**Task goal:** Condense the paragraph in the blog entry below that begins "Even though it was his special day" into a short bulleted list of its main facts.

**Source document:**
******************************
Tuesday, May 13th, 2008

A hickey, a buzz, chocolate and babysitting all in one night. Sounds like high school. But it was really my husband’s 37th birthday. And he wasn’t the one to give me the hickey.

Even though it was his special day, I decided to hand the toddler over to my husband so I could go for a run. I was shooting for 10 miles and am registered for a half-marathon in three weeks. My husband was supposed to be playing Ultimate Frisbee, but the sodden ground caused his tournament to be canceled. The following day was mother’s day, and, if history was any guide, I didn’t have much in the way of festivities (or a gift that wasn’t for the house, or probably even a card) to expect. I made my own priorities instead of waiting around to be disappointed. The incessant rain seemed to be taking a break Saturday afternoon, so I seized the opportunity for a run on the bike trail. Who wants to run 10 miles on the treadmill in the gym if there’s a spot of sun to chase?
******************************
**Data provided:**

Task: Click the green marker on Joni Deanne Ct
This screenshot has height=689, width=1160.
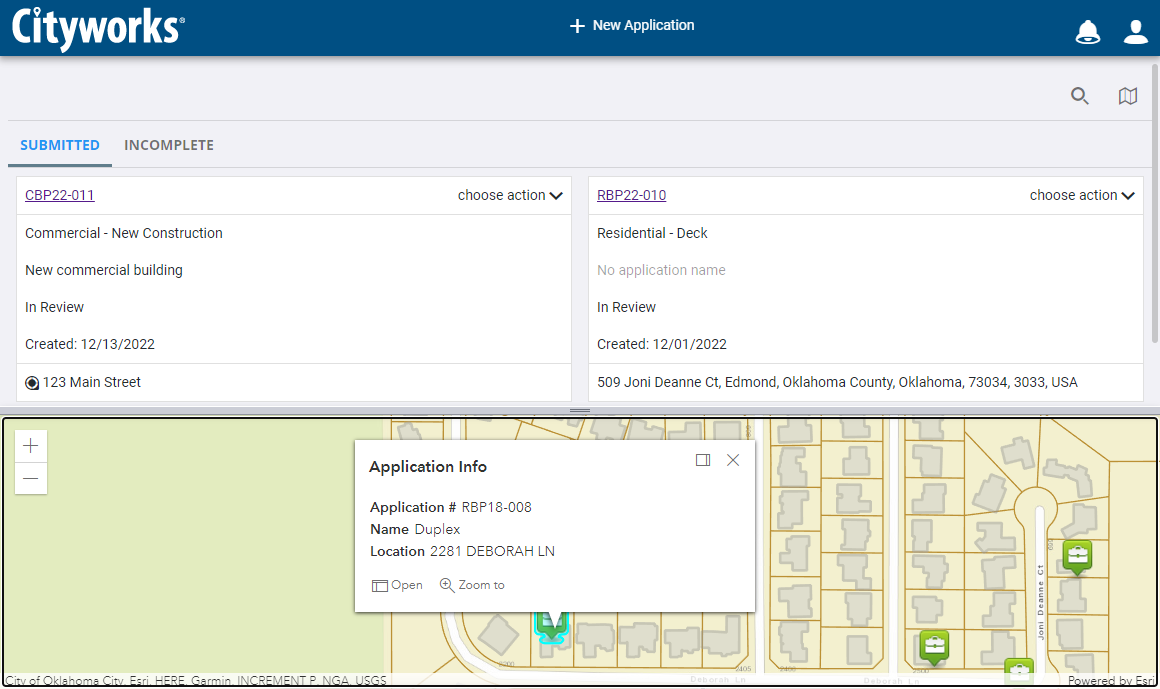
******************************
**Solution for this problem:**
- On her husband's birthday, the writer left the toddler with him so she could go for a run, aiming for 10 miles.
- She is registered for a half-marathon in three weeks.
- His Ultimate Frisbee tournament had been canceled because of the sodden ground.
- The next day was Mother's Day, and based on past years she expected little celebration, gift, or even a card, so she set her own priorities.
- The rain let up on Saturday afternoon, so she ran on the bike trail instead of the gym treadmill.